[Word and element pointing entries]
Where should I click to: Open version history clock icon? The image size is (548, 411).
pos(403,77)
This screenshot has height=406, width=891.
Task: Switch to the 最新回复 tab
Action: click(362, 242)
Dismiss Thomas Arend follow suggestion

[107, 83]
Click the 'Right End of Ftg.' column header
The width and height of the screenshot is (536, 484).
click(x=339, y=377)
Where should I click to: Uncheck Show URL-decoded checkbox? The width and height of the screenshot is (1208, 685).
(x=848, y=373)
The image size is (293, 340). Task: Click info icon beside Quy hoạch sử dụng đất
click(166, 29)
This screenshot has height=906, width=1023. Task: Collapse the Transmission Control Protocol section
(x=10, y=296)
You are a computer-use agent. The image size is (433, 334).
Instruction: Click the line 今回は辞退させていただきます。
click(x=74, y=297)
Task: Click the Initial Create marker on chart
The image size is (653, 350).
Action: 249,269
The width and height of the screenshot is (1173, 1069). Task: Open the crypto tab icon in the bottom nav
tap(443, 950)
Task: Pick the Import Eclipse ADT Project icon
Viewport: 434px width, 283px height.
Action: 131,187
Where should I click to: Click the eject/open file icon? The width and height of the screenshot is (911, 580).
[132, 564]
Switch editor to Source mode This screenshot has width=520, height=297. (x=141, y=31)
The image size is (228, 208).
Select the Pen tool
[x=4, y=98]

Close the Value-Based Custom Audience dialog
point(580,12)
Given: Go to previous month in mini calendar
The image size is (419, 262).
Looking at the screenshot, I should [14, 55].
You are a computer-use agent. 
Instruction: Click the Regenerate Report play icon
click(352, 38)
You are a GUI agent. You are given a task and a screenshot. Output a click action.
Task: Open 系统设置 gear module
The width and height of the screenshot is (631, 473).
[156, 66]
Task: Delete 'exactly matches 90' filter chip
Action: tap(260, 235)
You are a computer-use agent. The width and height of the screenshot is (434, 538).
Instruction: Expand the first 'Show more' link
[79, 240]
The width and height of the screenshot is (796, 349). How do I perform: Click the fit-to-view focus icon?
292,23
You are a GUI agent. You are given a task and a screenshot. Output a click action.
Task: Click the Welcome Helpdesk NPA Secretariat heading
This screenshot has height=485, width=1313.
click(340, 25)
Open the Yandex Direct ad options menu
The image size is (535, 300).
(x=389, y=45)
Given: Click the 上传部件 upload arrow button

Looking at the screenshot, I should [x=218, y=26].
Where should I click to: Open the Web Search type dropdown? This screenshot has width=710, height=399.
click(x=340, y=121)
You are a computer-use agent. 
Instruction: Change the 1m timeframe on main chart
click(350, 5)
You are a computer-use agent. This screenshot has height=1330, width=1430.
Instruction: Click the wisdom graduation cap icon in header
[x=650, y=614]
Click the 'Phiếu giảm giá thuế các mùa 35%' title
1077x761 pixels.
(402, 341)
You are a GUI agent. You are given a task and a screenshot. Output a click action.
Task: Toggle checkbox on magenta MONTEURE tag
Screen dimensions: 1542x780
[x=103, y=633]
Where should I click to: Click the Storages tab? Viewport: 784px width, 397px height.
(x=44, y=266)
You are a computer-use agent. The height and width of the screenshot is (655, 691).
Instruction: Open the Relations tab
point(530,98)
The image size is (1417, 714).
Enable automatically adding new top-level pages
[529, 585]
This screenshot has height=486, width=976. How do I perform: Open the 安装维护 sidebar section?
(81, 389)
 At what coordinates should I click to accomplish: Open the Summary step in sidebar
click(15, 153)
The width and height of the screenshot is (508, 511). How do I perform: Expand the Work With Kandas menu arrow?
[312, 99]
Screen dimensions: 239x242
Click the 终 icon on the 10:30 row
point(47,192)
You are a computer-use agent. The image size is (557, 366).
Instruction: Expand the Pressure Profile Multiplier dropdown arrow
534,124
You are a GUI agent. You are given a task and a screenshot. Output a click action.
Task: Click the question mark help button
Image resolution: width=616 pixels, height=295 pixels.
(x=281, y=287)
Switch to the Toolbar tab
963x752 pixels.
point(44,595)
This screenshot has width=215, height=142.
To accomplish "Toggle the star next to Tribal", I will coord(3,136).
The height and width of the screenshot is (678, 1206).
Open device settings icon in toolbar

■ REQUIREMENT:
Quote verbatim the records from their first line up to and including the line containing "(x=848, y=373)".

■ TASK ANSWER:
Where should I click to: Open version history clock icon? The image size is (548, 411).
pos(403,77)
This screenshot has height=406, width=891.
Task: Switch to the 最新回复 tab
Action: click(362, 242)
Dismiss Thomas Arend follow suggestion

[107, 83]
Click the 'Right End of Ftg.' column header
The width and height of the screenshot is (536, 484).
click(x=339, y=377)
Where should I click to: Uncheck Show URL-decoded checkbox? The width and height of the screenshot is (1208, 685).
(x=848, y=373)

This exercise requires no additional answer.